I live with an avid C.O.D. (At this moment it’s C.O.D. Ghosts) player and many times the games go from fantasy to real life (L.O.L.) and if I was asked to sum up the game with one word it would be “Intense” and just from hearing the noise from outside the door it can go from fun to highly emotional with one movement of the controller! There have been many times where the reminder has not only been this is not real life, but just a game! We have also joked of the fact that when my husband is going to play, he’s off to war, and those times he’s not playing, that he’s home on leave! Yes it’s that serious!

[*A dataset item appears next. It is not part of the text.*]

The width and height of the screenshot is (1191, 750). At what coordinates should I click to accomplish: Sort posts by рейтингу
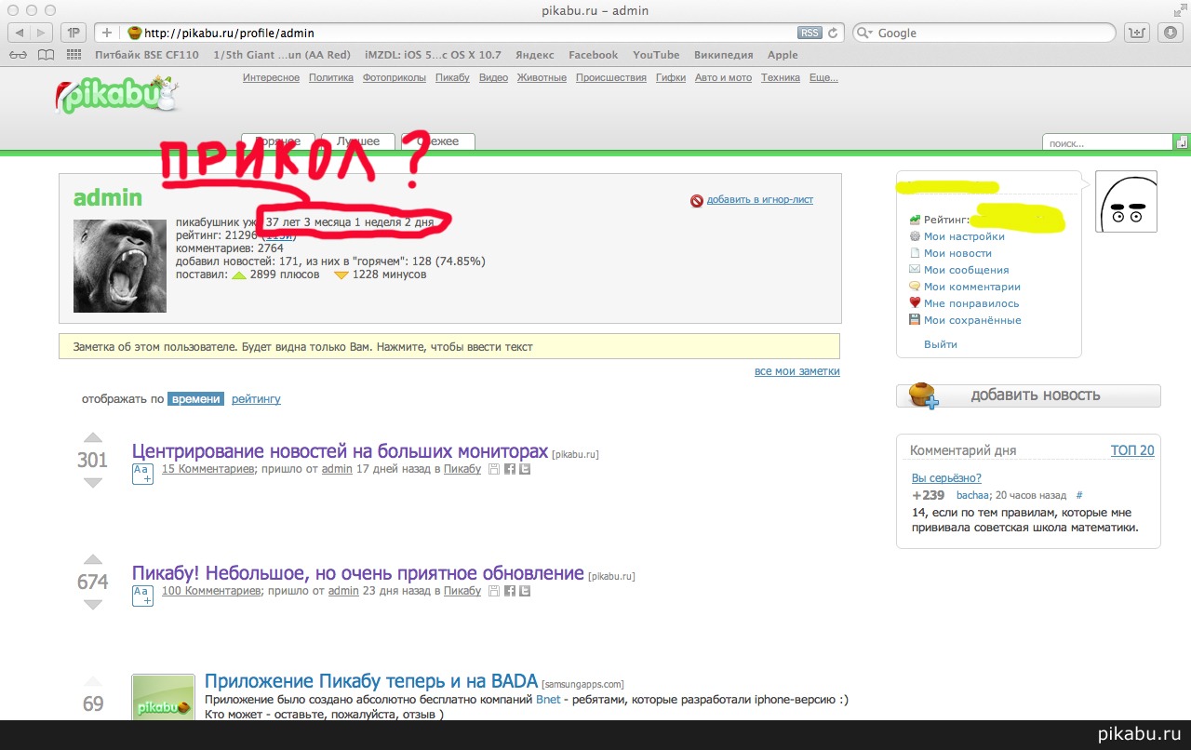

All jokes aside; as I thought about his game after texting him to quiet down, I realized we have all been given a “Call of Duty” in life whether we understand it or not! In our life here on earth we have been given a purpose. In our purpose (the reason we are here) we will be given many missions, filled with a series of objectives that we must complete!

Then there are times like on the online version of the game, that there is one special specific mission that must be completed! The mission that not only calls us to have precision, skill, teamwork, anticipation, but one that requires patience, and the wherewithal to endure!

You see the games can be played in the first person; where the player experiences the action through the eyes of the protagonist. Or you play the third person where it’s an outside view, over the shoulder, behind the back. This third person view allows you to see the surrounding environment better and act accordingly. It allows you to see the mission through total different eyes!

For my husband and I we have been given a “Call of Duty” with a specific mission to take care of a child who has Epilepsy! Just like when you first start playing the video game, you have to learn it and the more you do, the better you get at it. So it’s the same for taking care of our son we had to learn how. We had to also come to grips with the fact that in this mission we are not first person but third! Our job to stay by our son’s side at all times watching his environment, helping him to see the things he couldn’t from his view and acting accordingly. It may get very intense at times, and it may seem as though Epilepsy is getting all the points but  the objective is to work as a team to endure this condition and one day not only with our son, but 65 million others we will  be able to say we “Won the round” !

*If you have been given a specific mission whether in first person or third; don’t give up remember you have been given all the tools you need for your “Call of Duty” you just need to learn how to use them!